Specifically, the first work [to appear in Crypto'09]
explains why the only known protocols
(i.e.,proofs or arguments) that preserve zero-knowledge
under parallel composition are protocols that use private-coins.
This paper shows that parallel executions of interactive arguments
that are of the public-coin type cannot be simulated in a black-box manner
(unless they are trivial; i.e., establish membership in a BPP-set).
The second work [announced at the rump session of TCC'09]
explains why the known construction of constant-round
zero-knowledge proofs uses a (seemingly) stronger assumption
than the mere existence of one-way functions.
This paper provides an upper-bound on the computational complexity
of sets having constant-round proof systems that use one-way functions
in a "fully black-box" manner
(i.e., the protocol makes a black-box use of the function,
and the simulator uses the adversary in a black-box way).
Note that these justifications do not say that it is impossible to get
rid of the aforementioned features of the known zero-knowledge protocols.
They only says that doing so will require non-black-box techniques.
Still this makes us feel better about our failure to get rid of these
features so far (let alone in the past, before the potential of
non-black-box techniques was realized).
The original abstract
Abstract for the 1st paper:
We show that only languages in BPP have public-coin, black-box
zero-knowledge protocols that are secure under an unbounded (polynomial)
number of parallel repetitions.
This results holds both in the plain model (without any set-up)
and in the Bare Public-Key Model (where the prover and the verifier have
registered public keys).
We complement this result by showing the existence of a public-coin
black-box zero-knowledge proof that remains secure under any
a-priori bounded number of concurrent executions.
Abstract for the 2nd paper (tentative):
Goldreich-Krawczyk show that only languages in BPP have constant-round
*public-coin* black-box zero-knowledge protocols.
We extend their lower bound to ``fully black-box'' *private-coin* protocols
based on one-way functions.
More precisely, we show that only languages in $BPP^CF$, where CF is a
``collision-finding'' oracle (as in [Haitner et al. 07], [Simon 98]),
can have constant-round fully black-box zero-knowledge *proofs* based
on one-way functions; the same holds for fully black-box zero-knowledge
*arguments* with sublinear verifier communication complexity.
We also establish near-linear lower bounds on the round complexity
of fully black-box concurrent zero-knowledge proofs
(or arguments with sublinear verifier communication)
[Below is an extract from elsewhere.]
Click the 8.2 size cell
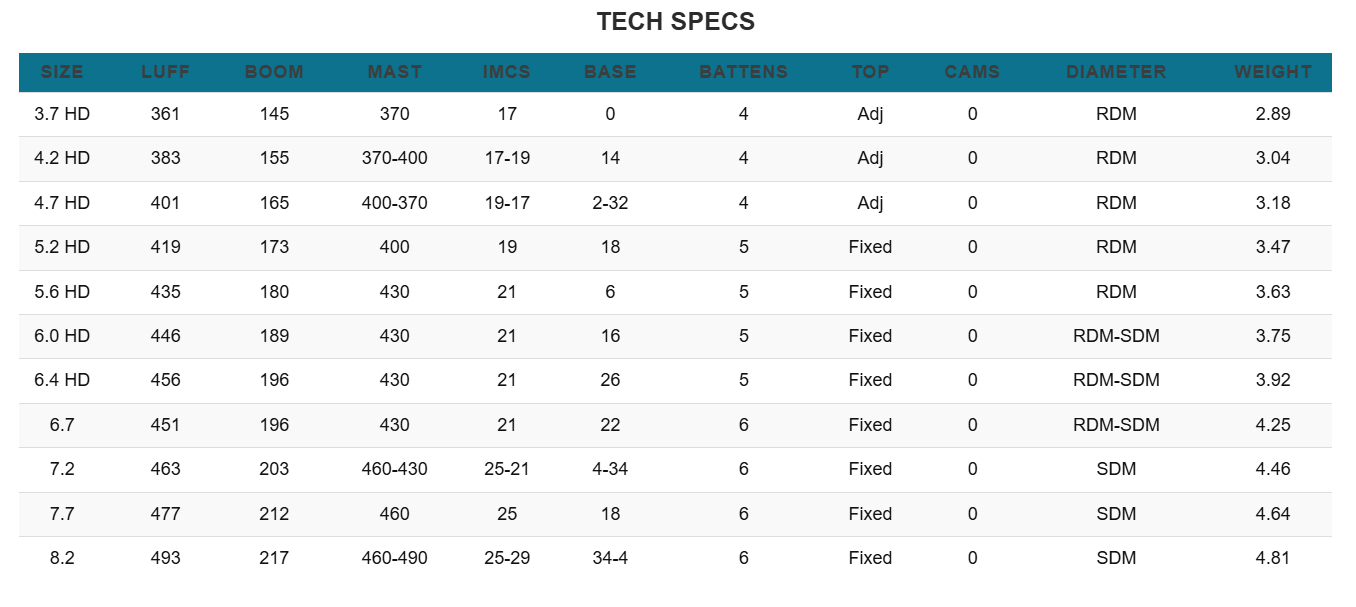The width and height of the screenshot is (1356, 607). (x=62, y=558)
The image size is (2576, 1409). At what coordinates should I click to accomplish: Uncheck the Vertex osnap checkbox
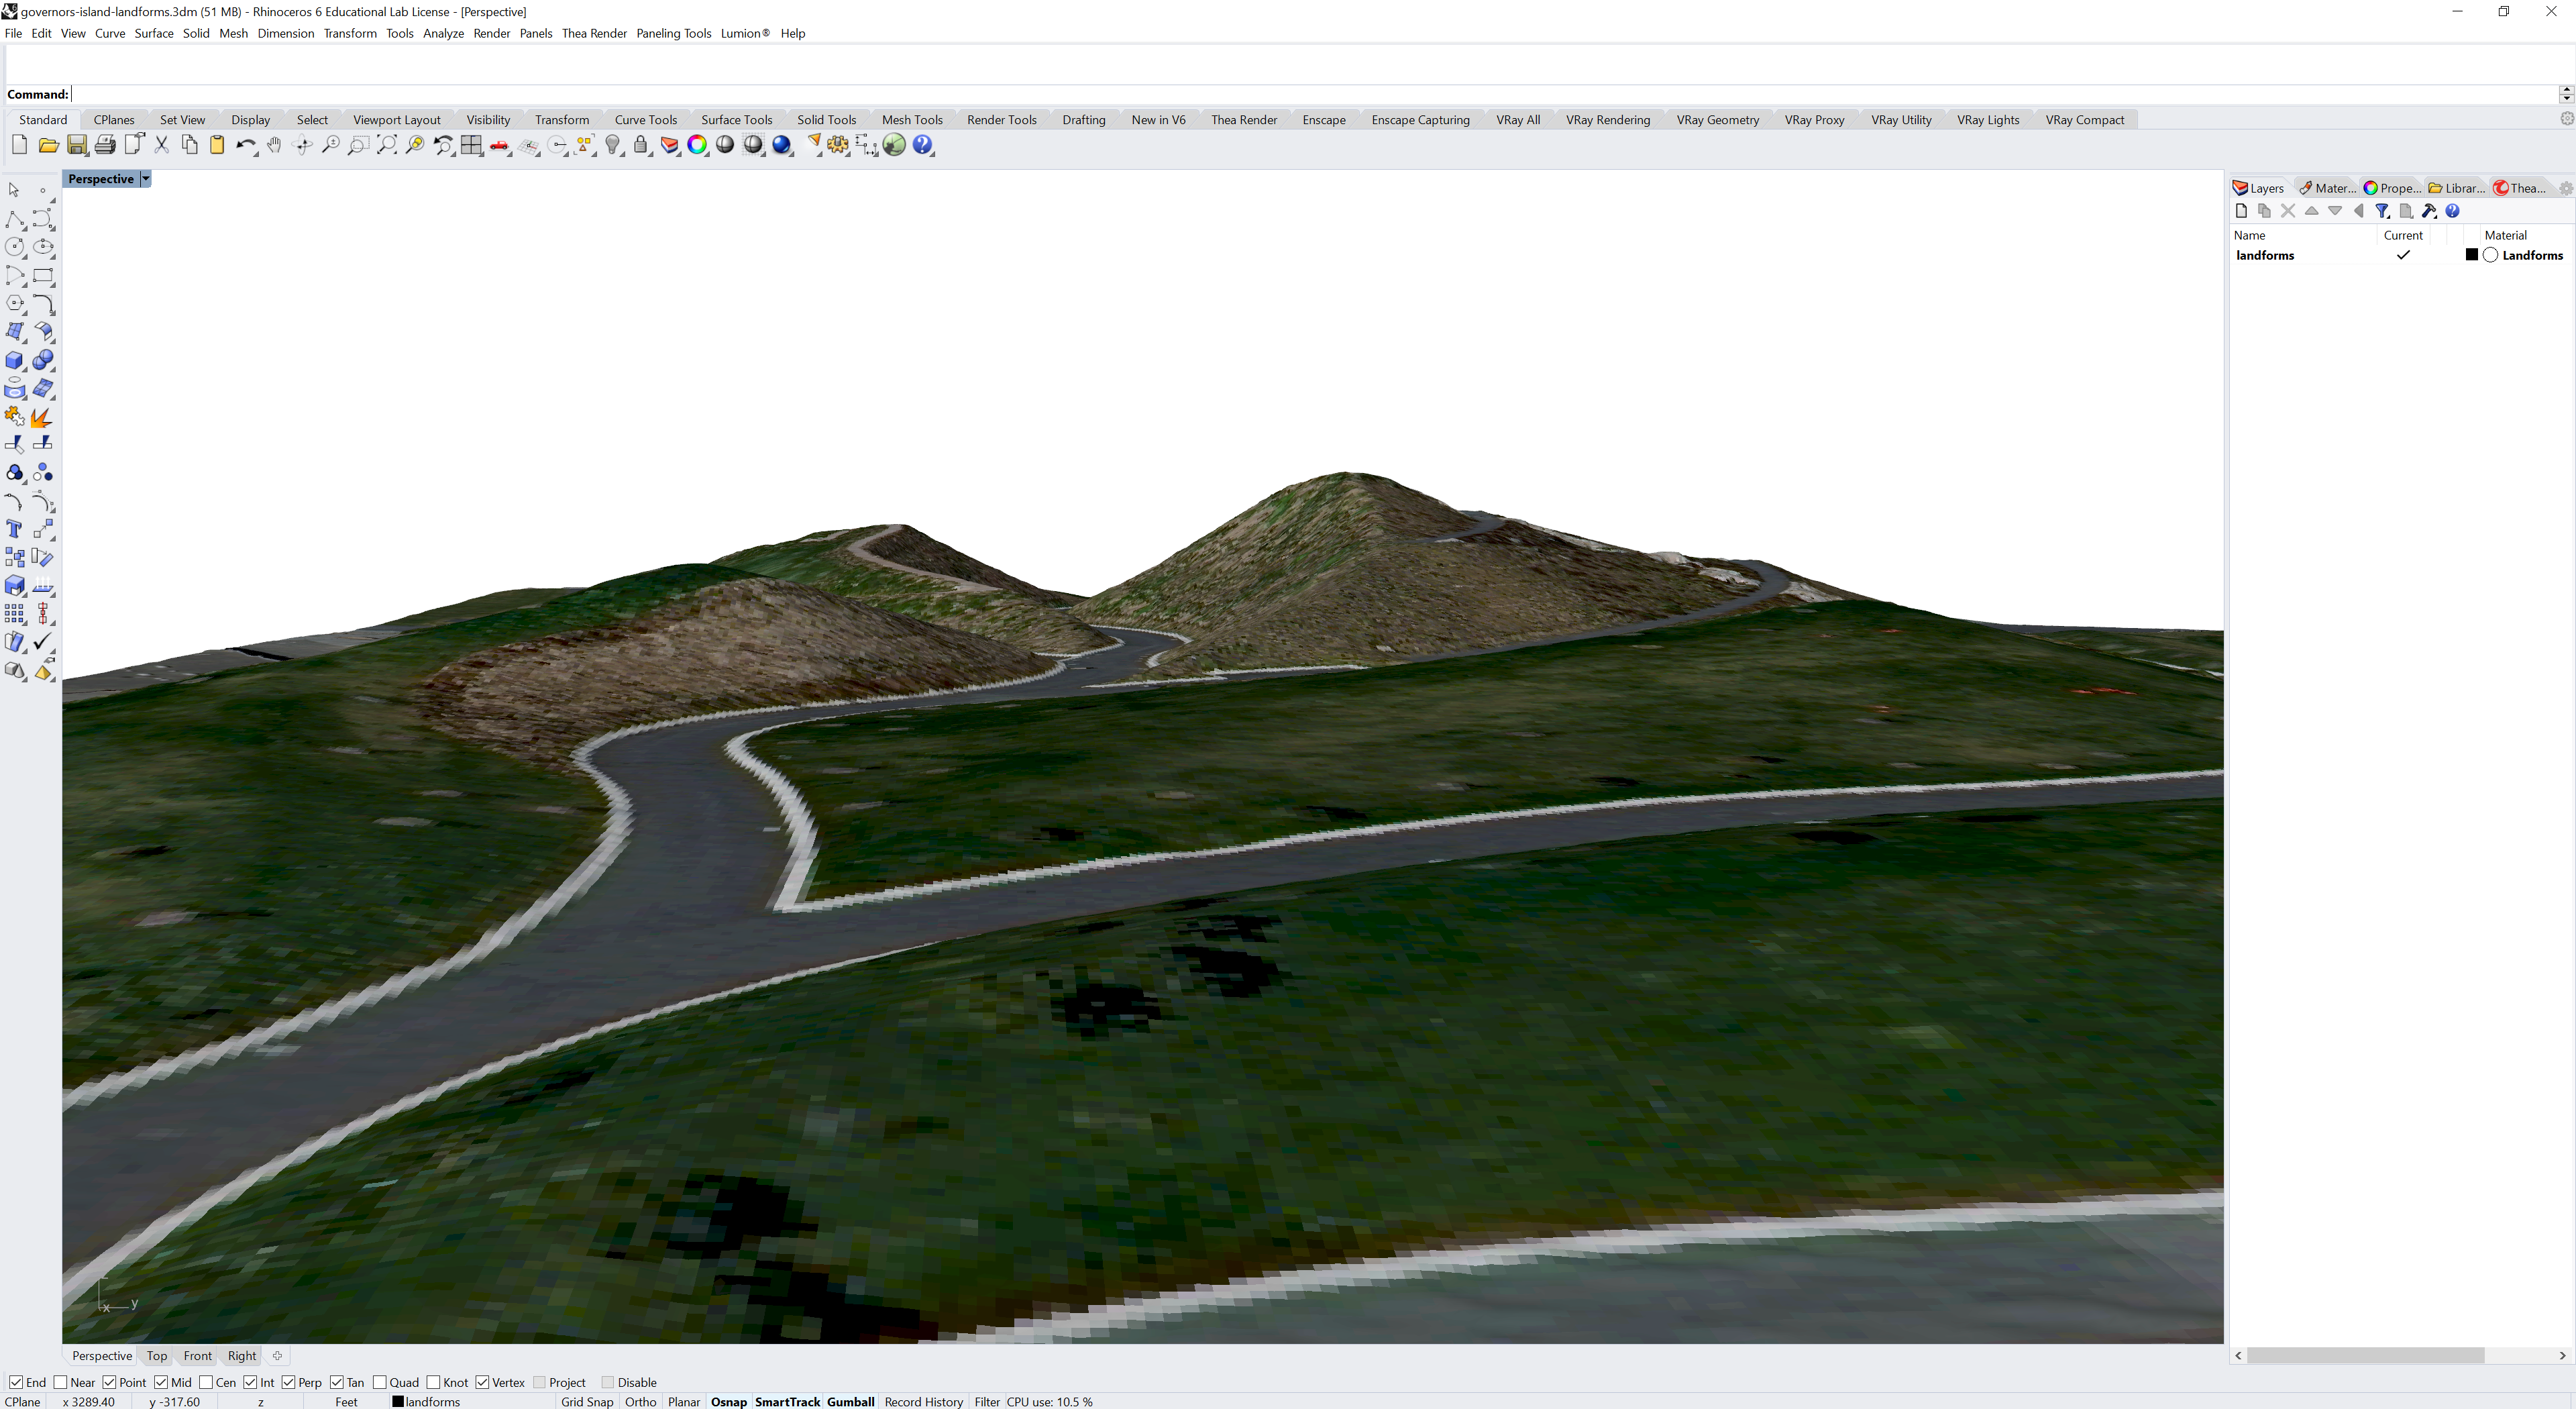click(x=482, y=1382)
for languages outside $BPP^CF$.
To establish these results we present a transformation from private-coin
protocols into CF-relativized public-coin protocols;
for the case of fully black-box protocols based on one-way functions,
this transformation preserves zero knowledge, round complexity
and communication complexity. As an additional corollary of this
transformation (and relying on recent parallel repetition theorems
for public-coin protocols), we establish that parallel repetition
reduces the soundness error in all fully black-box private-coin
arguments with sublinear verifier communication complexity.